I could totally relate to the part where it says that they are people who had been working for nearly a year unpaid in the art and media industry as I have also intern for 3 months during the summer holiday last year without getting paid to gain experience. It’s like young people who have talents and skills are trying to seek for a job that is relevant to what they’re studying and yet due to the lack of experience, they have no choice but to go for internship or voluntary jobs. This will cause the employers to make full use of their skills and talents to complete the tasks when the interns are contributing for free. The pros of this scenario: from the intern’s point of view, he will get more experience in the industry (that’s all); from the employer’s point of view, they are getting unpaid employees who are willing to contribute, and the cons of this scenario: the interns might always be an ‘intern’ only as the employers are not willing to keep them as a full-time employee (since unpaid intern works just the same as full-time employee), and this will increase the rate of unemployment among fresh graduates or young adults.

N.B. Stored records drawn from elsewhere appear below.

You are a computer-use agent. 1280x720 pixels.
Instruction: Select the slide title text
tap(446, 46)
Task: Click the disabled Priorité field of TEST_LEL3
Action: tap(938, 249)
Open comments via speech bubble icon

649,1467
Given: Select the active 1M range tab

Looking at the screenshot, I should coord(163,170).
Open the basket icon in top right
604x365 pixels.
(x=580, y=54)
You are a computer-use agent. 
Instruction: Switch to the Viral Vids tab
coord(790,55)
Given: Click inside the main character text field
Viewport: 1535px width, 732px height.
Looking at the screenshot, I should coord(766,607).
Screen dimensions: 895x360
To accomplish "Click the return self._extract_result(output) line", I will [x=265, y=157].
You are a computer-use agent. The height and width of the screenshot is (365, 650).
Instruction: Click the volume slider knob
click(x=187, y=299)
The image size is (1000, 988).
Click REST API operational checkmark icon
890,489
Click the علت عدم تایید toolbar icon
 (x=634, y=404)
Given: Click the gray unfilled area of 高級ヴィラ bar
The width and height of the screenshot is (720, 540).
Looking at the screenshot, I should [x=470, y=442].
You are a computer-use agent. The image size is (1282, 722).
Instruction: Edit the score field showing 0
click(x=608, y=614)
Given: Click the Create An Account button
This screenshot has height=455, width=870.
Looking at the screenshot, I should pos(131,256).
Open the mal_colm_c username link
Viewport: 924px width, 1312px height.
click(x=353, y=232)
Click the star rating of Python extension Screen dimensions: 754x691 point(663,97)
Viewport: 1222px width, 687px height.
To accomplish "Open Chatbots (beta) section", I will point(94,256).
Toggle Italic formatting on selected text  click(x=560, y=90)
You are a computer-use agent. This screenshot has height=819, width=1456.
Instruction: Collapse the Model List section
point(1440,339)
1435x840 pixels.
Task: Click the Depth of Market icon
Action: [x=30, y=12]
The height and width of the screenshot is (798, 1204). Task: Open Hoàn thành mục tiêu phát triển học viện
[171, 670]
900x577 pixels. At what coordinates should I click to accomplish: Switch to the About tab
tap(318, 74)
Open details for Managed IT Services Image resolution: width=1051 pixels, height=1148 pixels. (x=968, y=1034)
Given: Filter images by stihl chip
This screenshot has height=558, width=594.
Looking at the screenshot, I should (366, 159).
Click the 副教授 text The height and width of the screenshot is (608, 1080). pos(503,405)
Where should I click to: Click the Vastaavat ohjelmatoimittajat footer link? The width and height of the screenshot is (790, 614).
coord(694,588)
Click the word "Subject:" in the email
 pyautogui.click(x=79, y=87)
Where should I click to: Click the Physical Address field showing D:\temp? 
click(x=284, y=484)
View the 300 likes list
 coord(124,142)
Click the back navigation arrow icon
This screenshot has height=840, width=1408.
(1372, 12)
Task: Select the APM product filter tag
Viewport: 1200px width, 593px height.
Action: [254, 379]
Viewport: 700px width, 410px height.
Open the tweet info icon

Jaron Lanier wrote the book Who Owns the Future? (2013) and it started off by saying Kodak the photography company started off strong with a lot of employers and was worth $28 billion but was bankrupt in the end. Also, when Facebook bought over Instagram back in 2012, it was reported that it only hired 13 people, and so he was asking where are all the jobs and how could the company possibly went bankrupcy when those middle-class jobs had contributed to the company (Lobato and Thomas, 2015). I personally think that technology nowadays is so advanced that has caused the unemployment rates to increase as a lot of things can be done online unlike the older days.